She will stay with me for the weeks during which my uncle wishes to have Dolly all to himself. I think there will be a great many of those weeks, from what I know of Dolly; but being with a happy Mrs. Barnes will be different from being with her as she was here. She is so happy that she consists entirely of unclouded affection. The puckers from her face, and the fears and concealments from her heart, have all gone together. She is as simple and as transparent as a child. She always was transparent, but without knowing it; now she herself has pulled off her veils, and cordially requests one to look her through and through and see for oneself how there is nothing there but contentment. A little happiness,—what wonders it works! Was there ever anything like it?

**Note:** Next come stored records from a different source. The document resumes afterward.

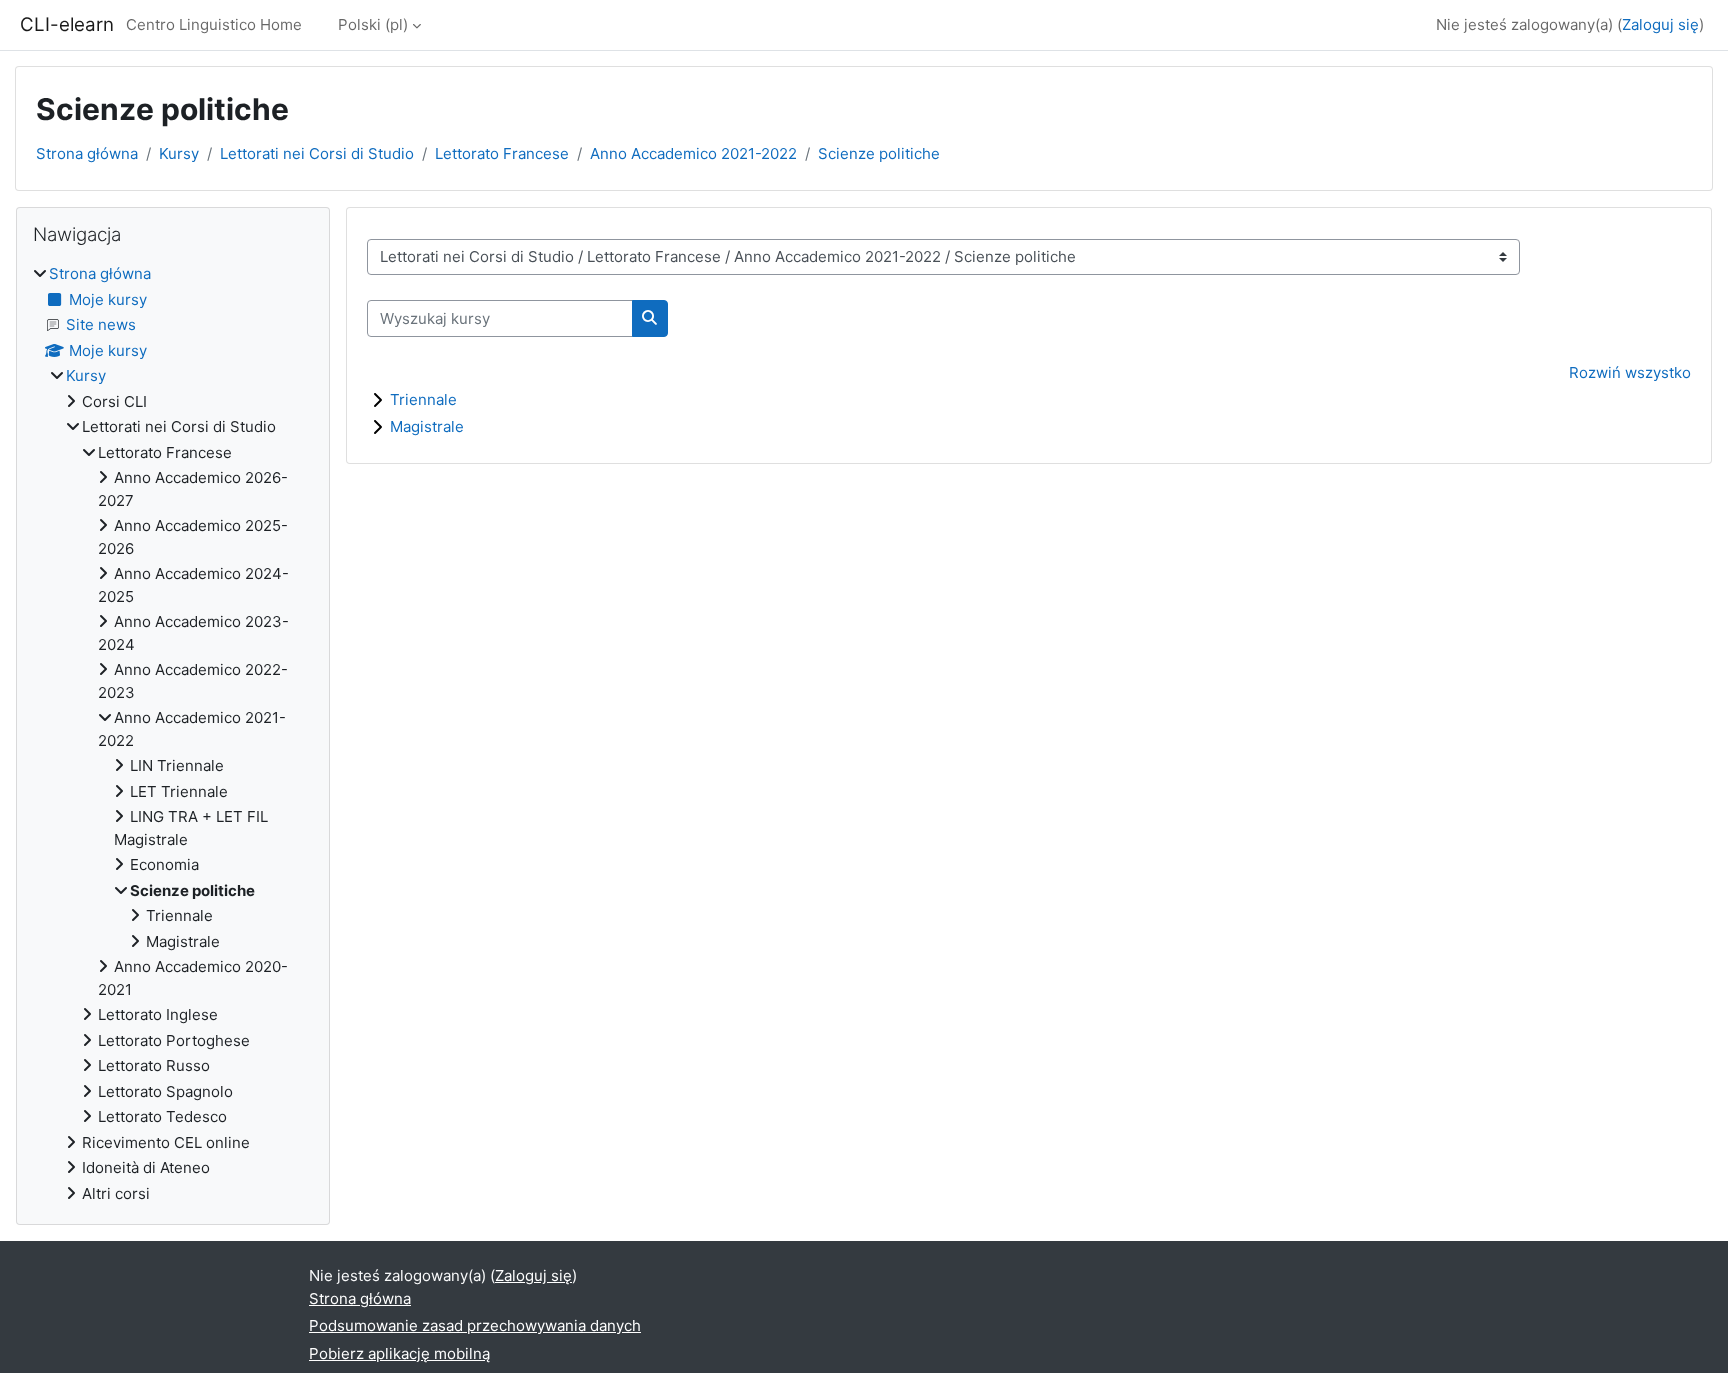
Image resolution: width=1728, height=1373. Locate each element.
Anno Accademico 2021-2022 (693, 153)
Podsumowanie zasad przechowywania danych (475, 1325)
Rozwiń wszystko (1630, 372)
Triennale (423, 399)
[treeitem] (173, 734)
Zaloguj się (1660, 24)
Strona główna (87, 153)
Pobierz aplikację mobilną (399, 1353)
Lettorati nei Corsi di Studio (317, 153)
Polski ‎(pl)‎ (373, 24)
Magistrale (427, 426)
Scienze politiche (879, 153)
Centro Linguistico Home (214, 24)
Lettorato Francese (502, 153)
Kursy (179, 153)
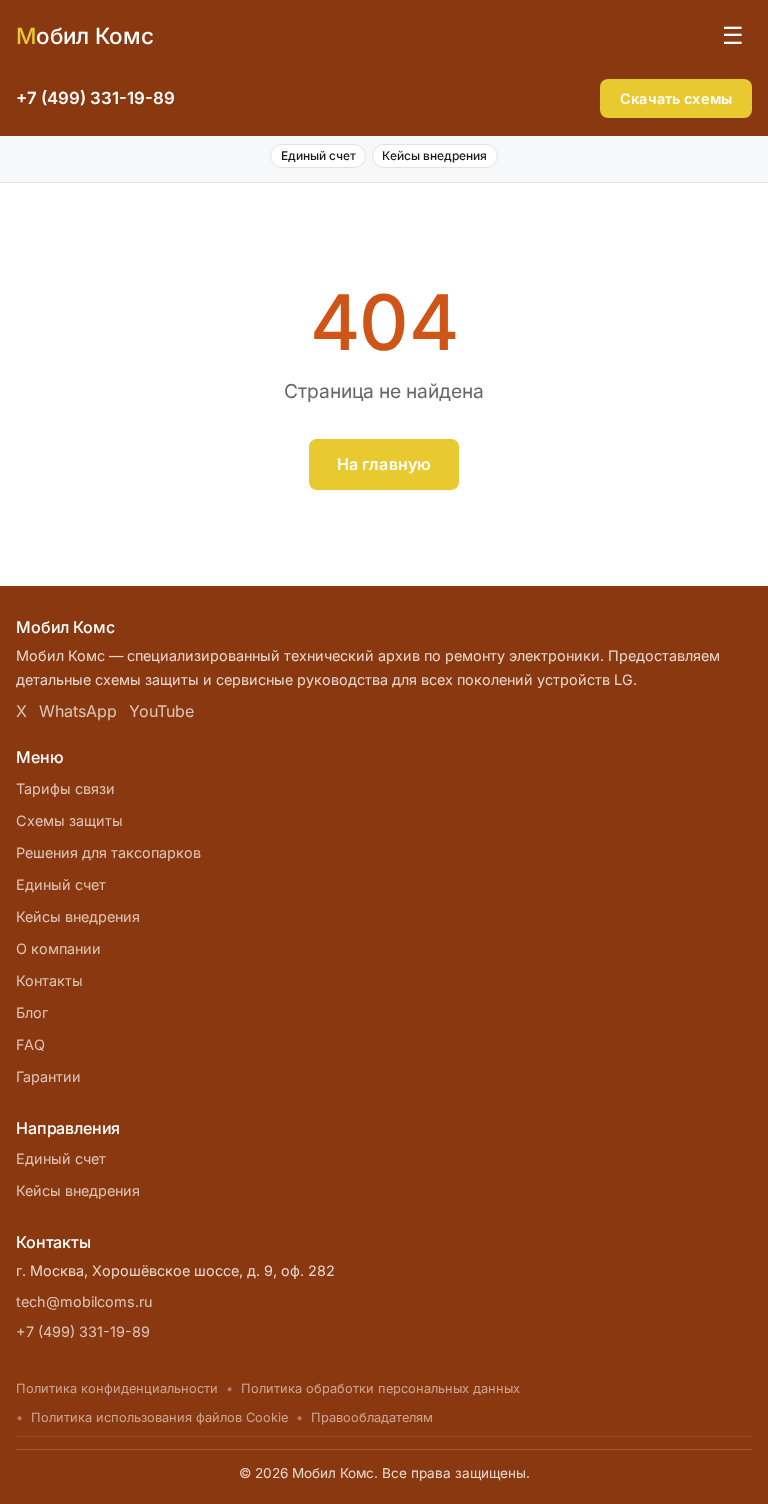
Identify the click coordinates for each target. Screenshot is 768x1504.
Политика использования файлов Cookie (159, 1417)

This is a place of blessing. When I came up my mountain three months ago, alone and so miserable, no vision was vouchsafed me that I would go down it again one of four people, each of whom would leave the little house full of renewed life, of restored hope, of wholesome looking-forward, clarified, set on their feet, made useful once more to themselves and the world. After all, we're none of us going to be wasted. Whatever there is of good in any of us isn't after all going to be destroyed by circumstances and thrown aside as useless. When I am so foolish—if I am so foolish I should say, for I feel completely cured! as to begin thinking backwards again with anything but a benevolent calm, I shall instantly come out here and invite the most wretched of my friends to join me, and watch them and myself being made whole.
The house, I think, ought to be rechristened.
It ought to be called Chalet du Fleuve Jordan.
But perhaps my guests mightn't like that.